Start of Block

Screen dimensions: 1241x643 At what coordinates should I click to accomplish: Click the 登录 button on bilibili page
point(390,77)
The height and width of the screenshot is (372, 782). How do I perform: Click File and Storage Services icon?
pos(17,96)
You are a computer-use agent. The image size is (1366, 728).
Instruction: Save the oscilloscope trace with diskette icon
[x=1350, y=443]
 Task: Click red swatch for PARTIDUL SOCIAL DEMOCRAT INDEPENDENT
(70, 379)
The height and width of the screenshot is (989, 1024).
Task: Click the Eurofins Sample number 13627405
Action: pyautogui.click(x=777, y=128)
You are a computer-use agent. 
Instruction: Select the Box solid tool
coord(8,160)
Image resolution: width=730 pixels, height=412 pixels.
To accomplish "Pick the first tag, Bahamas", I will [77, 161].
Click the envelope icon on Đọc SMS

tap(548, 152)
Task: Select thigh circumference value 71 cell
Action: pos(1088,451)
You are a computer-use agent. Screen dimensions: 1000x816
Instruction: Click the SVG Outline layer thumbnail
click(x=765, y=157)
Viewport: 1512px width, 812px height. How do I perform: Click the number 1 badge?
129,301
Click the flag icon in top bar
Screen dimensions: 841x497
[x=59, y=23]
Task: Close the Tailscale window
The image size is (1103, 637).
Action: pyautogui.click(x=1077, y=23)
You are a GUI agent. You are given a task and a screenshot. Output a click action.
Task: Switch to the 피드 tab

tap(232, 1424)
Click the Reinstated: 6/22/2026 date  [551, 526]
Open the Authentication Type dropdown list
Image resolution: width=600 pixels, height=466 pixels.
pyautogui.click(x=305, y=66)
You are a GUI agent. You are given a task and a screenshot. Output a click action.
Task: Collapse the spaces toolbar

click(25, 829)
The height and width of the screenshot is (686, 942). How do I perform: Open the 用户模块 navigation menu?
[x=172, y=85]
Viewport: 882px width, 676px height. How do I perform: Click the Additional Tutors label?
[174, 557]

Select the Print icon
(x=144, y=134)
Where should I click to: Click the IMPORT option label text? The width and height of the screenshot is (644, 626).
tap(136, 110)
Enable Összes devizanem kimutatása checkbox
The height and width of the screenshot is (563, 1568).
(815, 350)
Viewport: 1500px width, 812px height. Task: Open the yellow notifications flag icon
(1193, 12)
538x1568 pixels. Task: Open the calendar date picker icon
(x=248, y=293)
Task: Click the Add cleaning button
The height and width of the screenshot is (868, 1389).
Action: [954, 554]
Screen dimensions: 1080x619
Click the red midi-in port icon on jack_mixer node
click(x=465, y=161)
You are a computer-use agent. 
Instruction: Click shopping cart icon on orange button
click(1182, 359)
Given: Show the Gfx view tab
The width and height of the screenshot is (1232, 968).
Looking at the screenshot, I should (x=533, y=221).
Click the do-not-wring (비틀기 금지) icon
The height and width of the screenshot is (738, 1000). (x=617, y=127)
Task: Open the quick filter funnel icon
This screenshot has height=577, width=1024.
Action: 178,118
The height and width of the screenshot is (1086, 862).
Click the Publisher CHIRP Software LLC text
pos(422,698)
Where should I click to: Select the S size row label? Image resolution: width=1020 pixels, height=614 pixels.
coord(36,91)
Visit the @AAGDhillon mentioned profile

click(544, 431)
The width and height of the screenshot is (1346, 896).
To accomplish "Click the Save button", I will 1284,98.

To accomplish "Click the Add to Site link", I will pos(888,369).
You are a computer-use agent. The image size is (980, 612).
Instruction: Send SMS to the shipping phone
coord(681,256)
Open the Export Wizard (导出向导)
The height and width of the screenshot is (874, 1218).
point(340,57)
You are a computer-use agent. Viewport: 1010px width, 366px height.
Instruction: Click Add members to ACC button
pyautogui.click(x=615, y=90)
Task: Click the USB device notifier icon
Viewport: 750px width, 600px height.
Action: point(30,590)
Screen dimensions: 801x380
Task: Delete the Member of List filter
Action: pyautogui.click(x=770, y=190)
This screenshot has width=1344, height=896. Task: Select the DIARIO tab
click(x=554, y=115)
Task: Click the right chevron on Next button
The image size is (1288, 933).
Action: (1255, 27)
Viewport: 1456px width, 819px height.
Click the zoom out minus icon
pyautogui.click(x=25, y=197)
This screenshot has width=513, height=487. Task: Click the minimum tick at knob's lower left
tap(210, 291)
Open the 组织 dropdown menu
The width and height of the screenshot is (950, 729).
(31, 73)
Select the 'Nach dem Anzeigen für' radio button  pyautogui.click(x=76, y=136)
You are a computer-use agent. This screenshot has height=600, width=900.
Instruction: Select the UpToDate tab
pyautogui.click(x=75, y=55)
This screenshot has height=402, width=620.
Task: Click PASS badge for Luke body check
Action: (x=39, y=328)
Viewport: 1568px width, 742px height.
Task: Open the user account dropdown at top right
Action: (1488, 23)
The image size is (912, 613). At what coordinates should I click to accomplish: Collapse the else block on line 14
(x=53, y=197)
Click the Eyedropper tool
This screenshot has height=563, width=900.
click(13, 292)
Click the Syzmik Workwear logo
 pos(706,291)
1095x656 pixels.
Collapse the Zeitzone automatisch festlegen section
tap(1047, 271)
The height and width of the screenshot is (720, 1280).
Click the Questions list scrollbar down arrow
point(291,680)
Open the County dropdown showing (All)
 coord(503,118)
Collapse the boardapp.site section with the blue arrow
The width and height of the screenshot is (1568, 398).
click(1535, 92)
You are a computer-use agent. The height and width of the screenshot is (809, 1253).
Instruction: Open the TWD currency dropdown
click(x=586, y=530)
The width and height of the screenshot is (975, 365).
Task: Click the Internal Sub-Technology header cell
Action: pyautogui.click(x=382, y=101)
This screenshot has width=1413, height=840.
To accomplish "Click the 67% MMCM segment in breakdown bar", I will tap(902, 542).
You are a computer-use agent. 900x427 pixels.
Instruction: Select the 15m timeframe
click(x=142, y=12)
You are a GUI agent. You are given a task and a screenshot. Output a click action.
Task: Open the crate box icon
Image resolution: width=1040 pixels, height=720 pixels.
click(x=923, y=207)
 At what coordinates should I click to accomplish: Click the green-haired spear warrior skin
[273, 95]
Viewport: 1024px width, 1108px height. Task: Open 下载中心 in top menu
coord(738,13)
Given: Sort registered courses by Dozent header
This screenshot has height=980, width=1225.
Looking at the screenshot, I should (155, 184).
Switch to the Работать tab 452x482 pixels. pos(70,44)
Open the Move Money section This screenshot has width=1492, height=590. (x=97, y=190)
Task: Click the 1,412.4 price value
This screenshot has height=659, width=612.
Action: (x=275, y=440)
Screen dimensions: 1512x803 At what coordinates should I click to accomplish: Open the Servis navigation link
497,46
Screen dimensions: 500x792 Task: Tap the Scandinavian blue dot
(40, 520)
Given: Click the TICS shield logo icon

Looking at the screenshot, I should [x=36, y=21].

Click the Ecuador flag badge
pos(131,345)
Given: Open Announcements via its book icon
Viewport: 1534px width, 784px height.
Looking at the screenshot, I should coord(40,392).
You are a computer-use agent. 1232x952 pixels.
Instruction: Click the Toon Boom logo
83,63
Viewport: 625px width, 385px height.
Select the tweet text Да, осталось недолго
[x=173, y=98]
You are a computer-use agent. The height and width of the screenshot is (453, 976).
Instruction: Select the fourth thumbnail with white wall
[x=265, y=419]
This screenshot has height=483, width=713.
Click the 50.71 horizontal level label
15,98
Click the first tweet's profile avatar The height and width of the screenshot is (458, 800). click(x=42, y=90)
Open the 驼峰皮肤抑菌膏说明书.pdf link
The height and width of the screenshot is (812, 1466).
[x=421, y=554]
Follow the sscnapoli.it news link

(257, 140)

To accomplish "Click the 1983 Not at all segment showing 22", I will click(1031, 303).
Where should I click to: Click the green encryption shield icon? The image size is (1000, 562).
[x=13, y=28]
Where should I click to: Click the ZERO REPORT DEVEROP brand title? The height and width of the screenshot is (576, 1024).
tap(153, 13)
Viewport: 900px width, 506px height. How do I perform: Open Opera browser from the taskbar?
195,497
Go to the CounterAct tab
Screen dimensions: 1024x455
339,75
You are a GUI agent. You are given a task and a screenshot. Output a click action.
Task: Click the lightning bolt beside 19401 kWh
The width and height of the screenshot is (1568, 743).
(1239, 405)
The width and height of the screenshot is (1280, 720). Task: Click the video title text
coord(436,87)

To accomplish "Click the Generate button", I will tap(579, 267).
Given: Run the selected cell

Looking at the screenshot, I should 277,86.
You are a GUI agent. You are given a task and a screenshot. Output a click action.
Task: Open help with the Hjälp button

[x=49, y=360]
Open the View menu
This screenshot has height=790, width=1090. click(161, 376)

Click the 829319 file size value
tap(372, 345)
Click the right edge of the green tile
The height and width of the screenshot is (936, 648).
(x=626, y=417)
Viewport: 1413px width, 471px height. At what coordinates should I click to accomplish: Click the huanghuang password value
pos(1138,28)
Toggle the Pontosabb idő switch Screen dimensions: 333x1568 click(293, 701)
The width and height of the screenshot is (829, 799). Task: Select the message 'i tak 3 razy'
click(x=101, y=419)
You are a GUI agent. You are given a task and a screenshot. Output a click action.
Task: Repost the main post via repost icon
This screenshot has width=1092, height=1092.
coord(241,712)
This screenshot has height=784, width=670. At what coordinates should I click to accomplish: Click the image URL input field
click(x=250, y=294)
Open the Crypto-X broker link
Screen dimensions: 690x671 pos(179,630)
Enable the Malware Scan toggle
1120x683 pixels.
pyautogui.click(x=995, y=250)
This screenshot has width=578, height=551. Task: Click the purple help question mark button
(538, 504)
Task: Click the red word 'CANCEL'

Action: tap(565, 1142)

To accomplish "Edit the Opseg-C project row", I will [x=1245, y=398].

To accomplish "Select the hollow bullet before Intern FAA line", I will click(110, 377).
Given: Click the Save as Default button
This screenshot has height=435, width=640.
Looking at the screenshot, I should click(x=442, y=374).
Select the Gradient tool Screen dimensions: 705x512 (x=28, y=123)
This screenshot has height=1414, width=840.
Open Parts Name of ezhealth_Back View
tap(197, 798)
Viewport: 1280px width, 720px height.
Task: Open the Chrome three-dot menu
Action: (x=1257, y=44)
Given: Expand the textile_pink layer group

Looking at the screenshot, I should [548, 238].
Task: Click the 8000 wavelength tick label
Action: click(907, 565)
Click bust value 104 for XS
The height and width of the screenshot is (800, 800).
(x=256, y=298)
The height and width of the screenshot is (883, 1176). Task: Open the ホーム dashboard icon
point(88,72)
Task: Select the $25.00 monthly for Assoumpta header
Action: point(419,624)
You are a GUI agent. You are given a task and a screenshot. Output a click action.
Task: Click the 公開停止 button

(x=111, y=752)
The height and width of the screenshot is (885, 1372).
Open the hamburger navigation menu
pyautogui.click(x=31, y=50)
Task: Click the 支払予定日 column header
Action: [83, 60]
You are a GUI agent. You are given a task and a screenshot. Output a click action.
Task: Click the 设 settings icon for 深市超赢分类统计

End of Block

=== Problem description ===
Using only the data above, copy out the lines that include the word "will".

=== Response to the exercise ===
To accomplish "Pick the first tag, Bahamas", I will [77, 161].
To accomplish "Click the Save button", I will 1284,98.
To accomplish "Click the Add to Site link", I will pos(888,369).
To accomplish "Click the 67% MMCM segment in breakdown bar", I will tap(902, 542).
To accomplish "Click the 1983 Not at all segment showing 22", I will click(1031, 303).
To accomplish "Click the Generate button", I will tap(579, 267).
To accomplish "Edit the Opseg-C project row", I will [x=1245, y=398].
To accomplish "Select the hollow bullet before Intern FAA line", I will click(110, 377).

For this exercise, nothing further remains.